4. Initially chambered for relatively small, high-velocity rounds—such as .223 caliber or 5.56mm—AR-15s today are easily adapted for firing numerous other rounds, as well. And for clarification, the “AR” part of the gun’s name stands for ArmaLite Rifle, not Assault Rifle or Automatic Rifle as some mistakenly believe. The “15” designation is simply the original model number of the gun. Again, all legal civilian versions of the AR-15 are semi-automatic.
5. The rifle has become popular with civilian shooters for several reasons: it’s lightweight, has low recoil (making it comfortable for most women and kids to shoot), and is accurate even with open sights. It’s also easy to clean and maintain. In addition, the gun’s modular design and rail system allow for easy mounting of a dizzying array of after-market accessories: sights, grips, lighting systems, night-vision devices, laser sights, muzzle brakes/flash suppressors, sound suppressors, bipods, etc.
6. A trend in recent years at the National Rifle and Pistol Matches (held annually at Camp Perry in Ohio) is the number of shooters firing AR-15 rifles. As a result, the number of women shooters participating in the various competitions has increased. “AR-15s are lighter, have less recoil, and are very easy guns to shoot accurately,” said Sue Mogle, a competitive shooter, mom of a youth shooter, and a registered nurse from Indiana. “You don’t have to be a big, strong, fast athlete to shoot well,” she said. “Shooting is really more mental discipline than physical, and a woman shooter can be equally as competitive as the guys by shooting an AR.” About 10 percent of the shooters at the National Rifle and Pistol Matches are female and that number is increasing, mainly because teen girls and young women are getting started earlier in the shooting sports—thanks to the AR-15.
7. Like a 1911 handgun (so named because it was first introduced in the year 1911), the AR-15 is today a general style of rifle, not a specific model made by a specific manufacturer.
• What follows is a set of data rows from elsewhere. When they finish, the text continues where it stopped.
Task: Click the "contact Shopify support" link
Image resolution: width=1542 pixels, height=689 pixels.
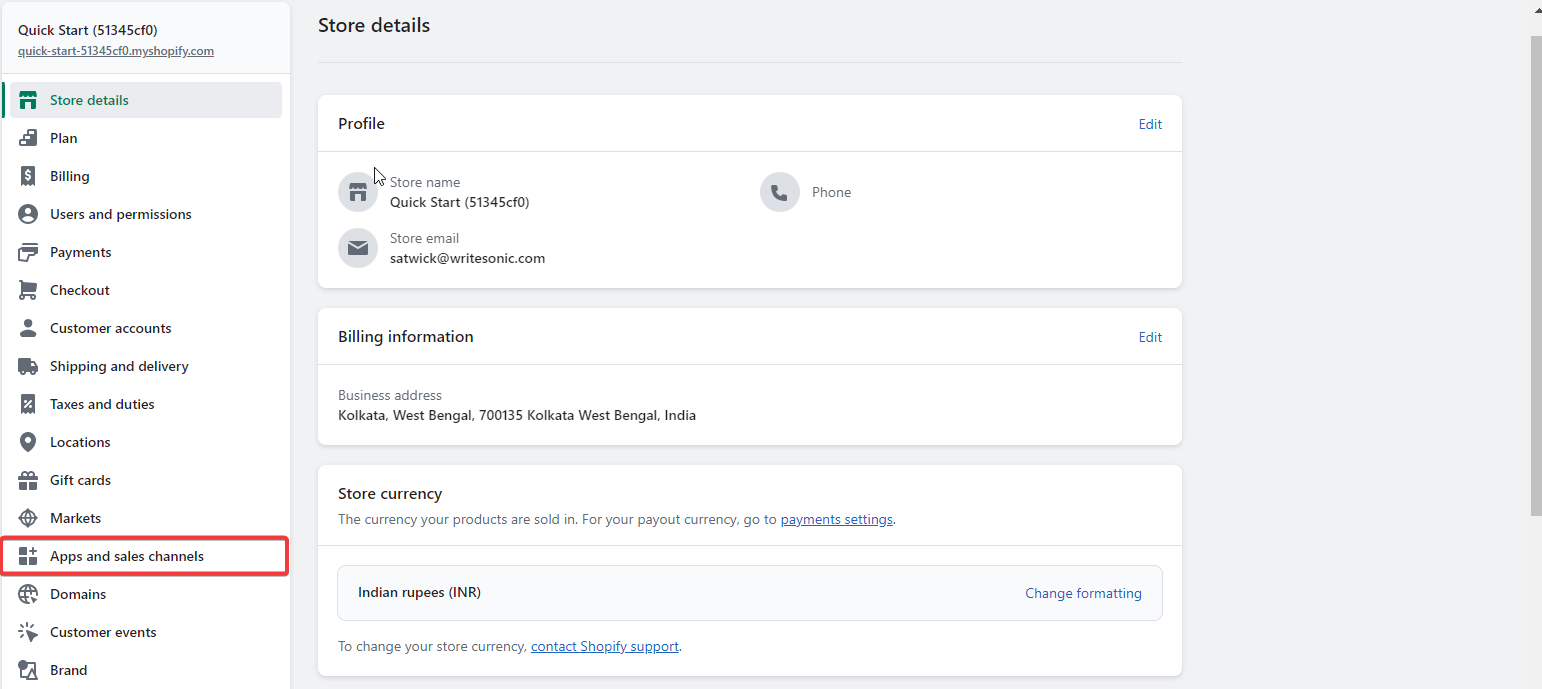Action: coord(604,646)
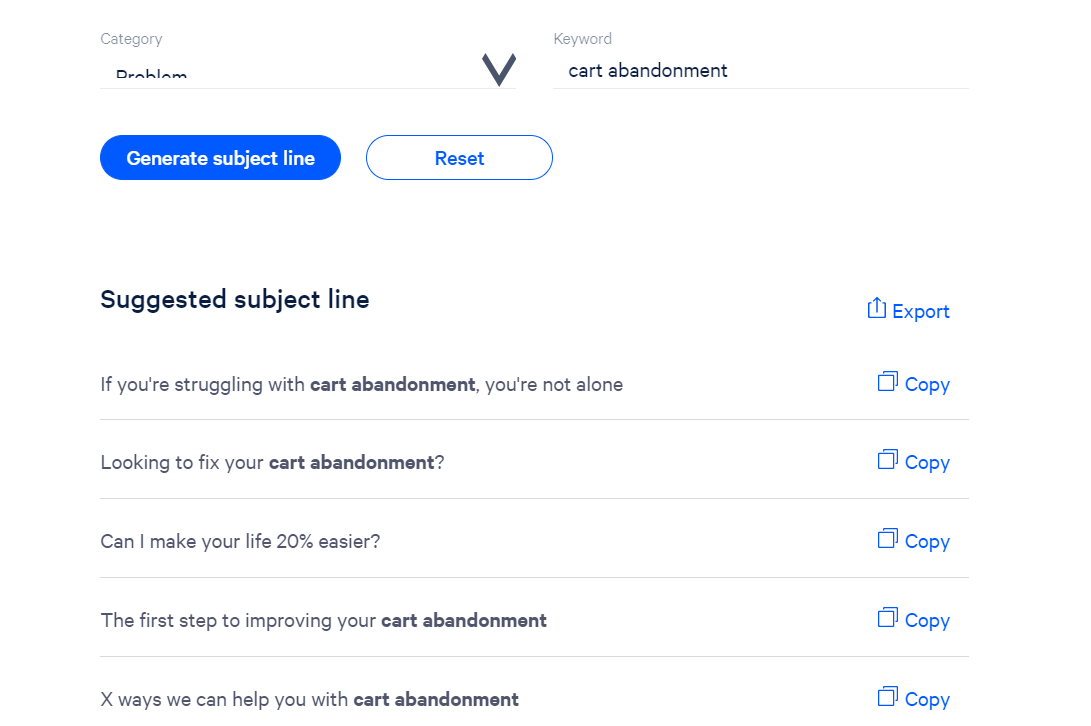Click copy icon for "first step to improving" line

click(888, 617)

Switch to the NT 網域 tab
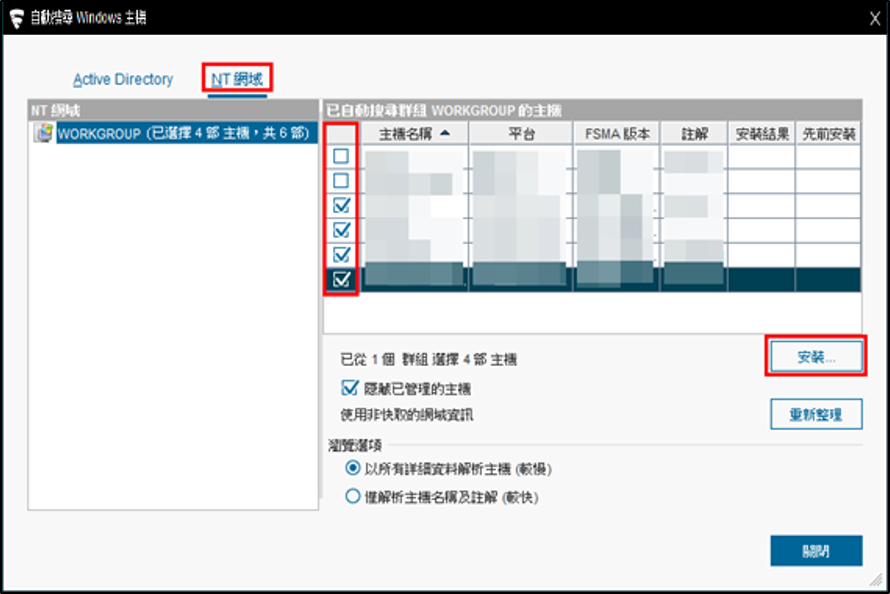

That said, will the AR-15 stand the test of time as the 1911 has? Very likely, as its popularity shows no signs of waning, with both younger and older shooters alike. And if AR-15s were not already popular enough, recent attempts at implementing additional gun-control measures resulted in even more of the rifles rapidly moving off gun-store shelves.
Bonus: What is a Modern Sporting Rifle (MSR)?
Originally all black in color and looking very different from traditional rifles of the time, AR-15s faced some serious resistance when first introduced to the civilian shooting public. To many, their appearance was just too much like the fully automatic military assault rifles they were patterned after. In many people’s opinion, the guns just looked intimidating.
To counter that sentiment, the National Shooting Sports Foundation coined the term Modern Sporting Rifle, pointing out that these new semi-autos were no different in function than previous semi-automatic rifles. It took a while for the AR-15 concept to catch on and become fully accepted by sportsmen—especially with older hunters and shooters—but the floodgates gradually swung open and today AR-15s are the most popular sporting rifle platform. So if you own an AR-15 you also own a Modern Sporting Rifle (MSR), and vice versa.